Ngoc Son Temple
Den Ngoc Son, or the Temple of the Jade Mountain is one of Hanoi’s most picturesque temples. It is built on an islet in Ho Hoan Kiem where, in the 16th-18th centuries, there was a country villa used by the Trinh mandarins when they boated on the lake. In the 19th century, the site became a Buddhist pagoda, then a temple for the cult of a deified Chinese warrior, Quan Cong, and later for the Spirits of Literature and of the Soil. This shrine is now dedicated to Tran Hung Dao, a 13th century Vietnamese military national hero, scholar Van Xuong, and to Nguyen Van Sieu, a Confucian master who assumed responsibility for extensive additions and repairs made to the temple and the surrounding areas from 1864. The present building reflects the Chinese style favored by the Nguyen rulers of that time.
Entrance Complex and Bridge
To get to the temple, the visitor walks through the Three-Passage Gate (Tam Quan) and across the Morning Sunlight Bridge (The Huc). The entrance complex, designed by Nguyen Van Sieu, consists of a series of three gates, replete with Taoist symbolism.
The first gate displays a series of parallel sentences. The two large red Chinese characters on the first gate are Happiness on the right, and Prosperity on the left. Conditions of a good life, very important to Vietnamese, are Happiness (Phuc), Prosperity (Loc) and Long Life (Tho).
Just inside the first gate is the Pen Tower (Thap But), a ten-meter high stone structure whose tip resembles a writing brush, standing on a “mountain” in the shape of a peach, known as the Writing Pad (Dai Nghien). The mountain represents a good foundation, or the earth, and the symbols on the tower say “Writing on the clear blue sky” (meaning always be truthful). This is a principle of feng shui, the Taoist philosophy of the harmonious arrangement of elements. The Pen Tower is the introduction to the temple dedicated to literature and poetry. There is a small altar on the mountain where one can pray to receive permission to enter the temple.
The second gate is surrounded by Taoist symbols. On the left is the tiger. On the right is the Vietnamese dragon. The tiger and the dragon are the symbols of stability for a large construction, following the feng shui theory. Panels on the reverse of the gate show the carp gazing at the moon’s reflection, and a pine tree with roosting storks (phoenix), which symbolizes longevity.
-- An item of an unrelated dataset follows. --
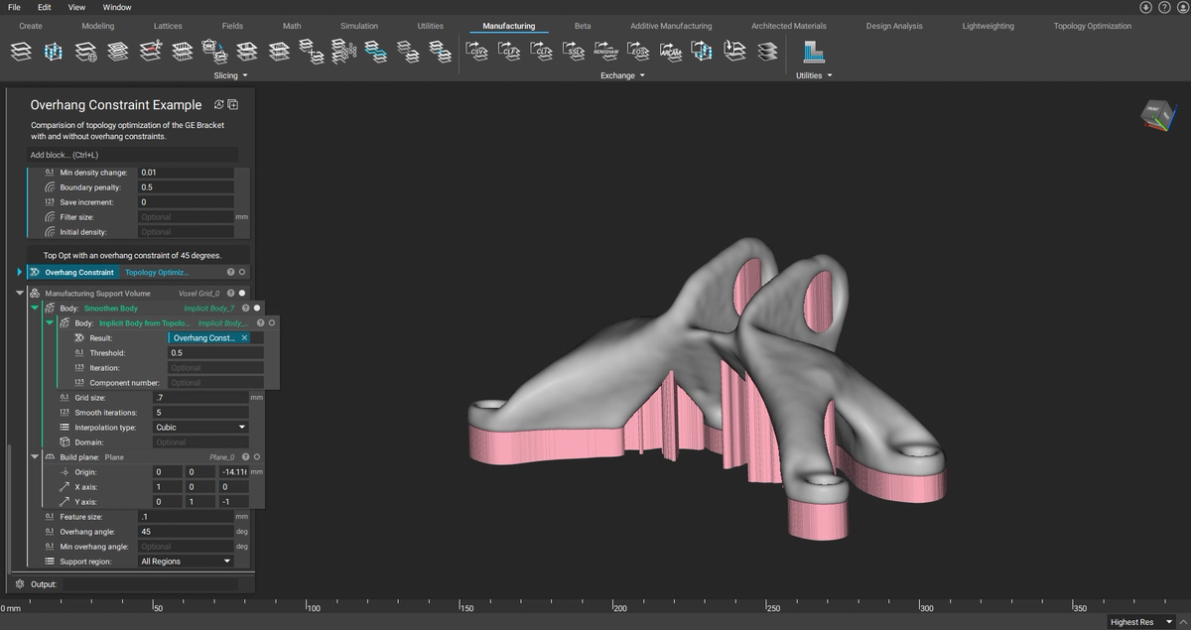The image size is (1191, 630).
Task: Open the Interpolation type Cubic dropdown
Action: [x=199, y=427]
Above the third gate is a large stone representing an ink stone or inkpot. Nguyen Van Sieu placed this stone so that on the 5th of May (lunar calendar) the shadow of the Pen Tower falls on the ink stone. Why this date? There are 120 stars in the Chinese/Vietnamese Taoist horoscope. One of these is represented by Van Xuong, the saint responsible for literature. On May 5, Van Xuong’s star crosses the sun’s trajectory.
A quote from Nguyen Van Sieu is written on the white scroll in the center of the gate. The scroll is surrounded by bats symbolizing happiness (the word for ‘bat’ in Chinese is phuc which means happiness in Vietnamese).
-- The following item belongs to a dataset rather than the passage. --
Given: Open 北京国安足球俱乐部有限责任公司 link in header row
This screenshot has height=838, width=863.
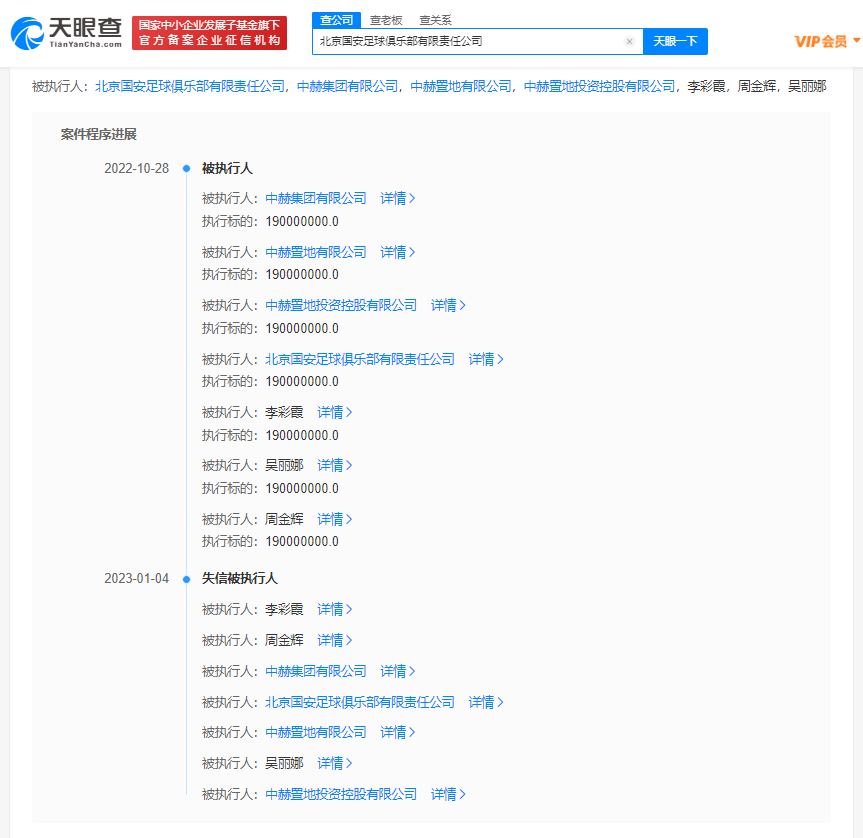Looking at the screenshot, I should click(x=190, y=87).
The temple itself is reached by crossing the red-painted wooden bridge called The Huc (Rising Sun). Originally, when the lake was much large, visitors to the temple came by boat. In the 18th century, a simple bamboo bridge was built.
Nguyen Van Sieu built a red wooden bridge in the arched shape of a sickle-moon or an ivory comb. The original bridge was destroyed by fire in 1958, but rebuilt in the same style. From here you can watch the sunrise.
After crossing the bridge, we come to the fourth gate. Above this gate is a small room with circular windows, called the Moon Gazing Pavilion. Surrounding the gate are typical Taoaist I Ching symbols of watching and protecting. The dragon-horse is on the right, carrying the eight I Ching symbols for the eight elements on its back, and a yin yang mirror to send back evil spirits. All the Taoist wisdom was imparted in a dream to the ancient king of China by a tortoise – I Ching, feng shui, yin yang – in other words, a unified theory for everything. The tortoise, seen on the left, carrying a book and a sword on its back, as well as being a Taoist symbol, in Confucian belief indicates that military might and knowledge must go together.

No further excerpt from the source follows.